My Annual Review piece with Jim Moody, Data Visualization in Sociology, was officially published just recently. Reaction to the article has been positive and hopefully people will find it useful. One theme of the article is that good use of visualization can help pick out unusual patterns in data and help researchers figure out errors or other anomalies in their data. So, life being what it is, naturally there’s a mistake in one of the figures.
I didn’t spot it myself. I got a nice email from Thomas Wood at Ohio State’s Political Science department. He pointed out something odd in Figure 5, which shows a correlation matrix where the upper triangle is plotted as a heatmap and the lower triangle shows the corresponding numbers. It’s a nice technique that uses the lower triangle to show an extra bit of information. (If the whole thing were a heatmap the lower triangle would just be a mirror image of the upper.) Except in this case something is wrong.
As you can see from the highlighted areas, the color mapping is off. The upper triangle says
cerebvas shows a strong negative correlation with
gdp and even moreso with
health. The corresponding cells in the lower triangle say there’s no such association. What has happened?
Operator error, that’s what. I should say explicitly that my colleague and co-author Jim Moody bears no responsibility here. He didn’t do this bit of the paper. I wrote the code for Figure 5 using R’s
corrplot library. You feed
corrplot a correlation matrix and it draws you a figure. First you ask it to plot, say, a matrix where the whole thing looks like the upper right triangle heatmap—all solid colors representing the correlations in each cell. Then you tell it to redraw the lower triangle and use the numbers instead. The function has options for calculating different kinds of correlations (Pearson, Spearman, etc) and also choices for displaying the row and column orders differently. You can order the rows by clustering them, by the raw ranking of coefficients, alphabetically, and so on.

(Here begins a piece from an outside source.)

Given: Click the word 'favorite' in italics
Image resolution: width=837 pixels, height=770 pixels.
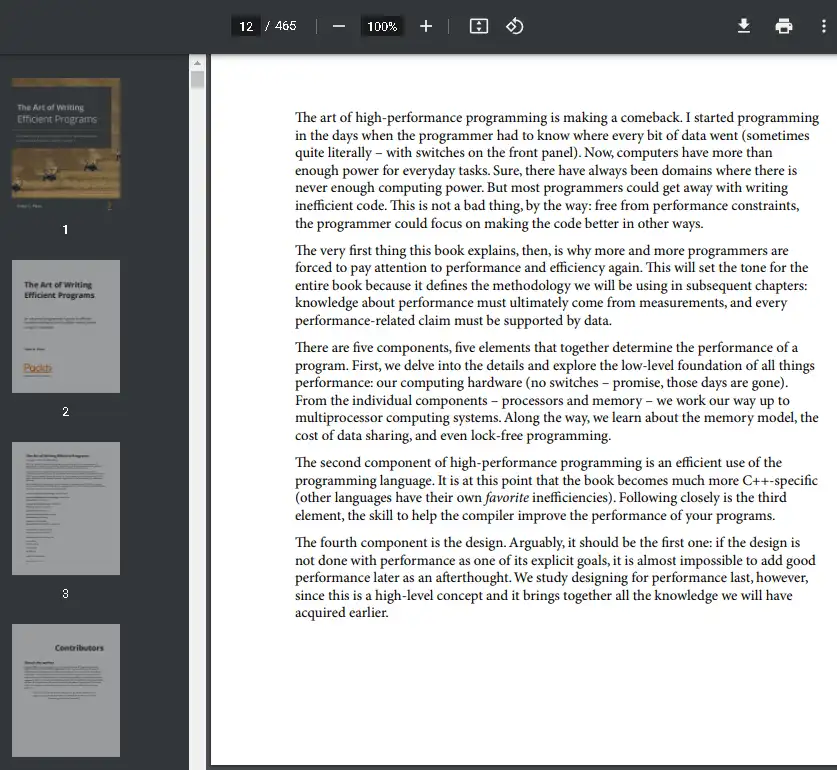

Because you do the plot in two steps, you need to take care to get it to calculate and order the cells the same way. And this is where the error was in my code. The relevant snippet originally looked like this:
corrplot(c.mat, method="shade", shade.col=NA, tl.col="black", order="hclust", hclust.method="ward", tl.srt=45) corrplot(c.mat,add=TRUE, type="lower", method="number", order="AOE", diag=FALSE, tl.pos="n", cl.pos="n")
The first call draws a heatmap from
c.mat, the second redoes the lower triangle to put in the numbers instead. And as you can see, it orders them differently. The upper triangle is ordered by a Ward clustering. The lower is ordered by the angular order of eigenvectors. What probably happened is that I was messing around with different ways of permuting the rows and columns, lost track of which one I’d settled on, and didn’t notice the two sorting methods used were different. The result is that in fact all of the numbers in the lower triangle are out of order, not just the ones that Tom Wood spotted. Note that when redrawing the lower triangle, the row and column labels aren’t touched, only the cell contents are redone. The result is you get the same labels but the wrong numbers. In future I should probably write a test to make sure the labels match up in the event of redrawing like this. In any case, fixing the error gives us a corrected plot:
The irony of writing an article about data visualization that includes a plot with an internal error caused by one’s own bad code does not escape me. (“Data Visualization Article Contains Data Visualization Error.”) All the moreso because I evidently didn’t spot the problem myself when looking at the plot, which is supposed to be the point of the damn thing to begin with. My only mitigating plea is that I wasn’t actively analyzing the specimen data as part of writing an article—it was just something I had to hand to use as an example. But that is not much in the way of exculpation. More positively, my policy with this sort of thing is that mistakes happen in data analysis and presentation, and when you find them the best thing to do is to acknowledge them right away and then fix them. (It’s the intertemporal version of the Dad Policy: I’m not angry, past self, I’m just disappointed.) Of course we’d all like to spot and purge errors in advance and behind the scenes, but the next best thing is when people read your work and take the time to let you know about issues or problems they discover. So, thanks again to Professor Wood for his feedback. And now if you ever use the article in class, you have an additional wrinkle to talk about.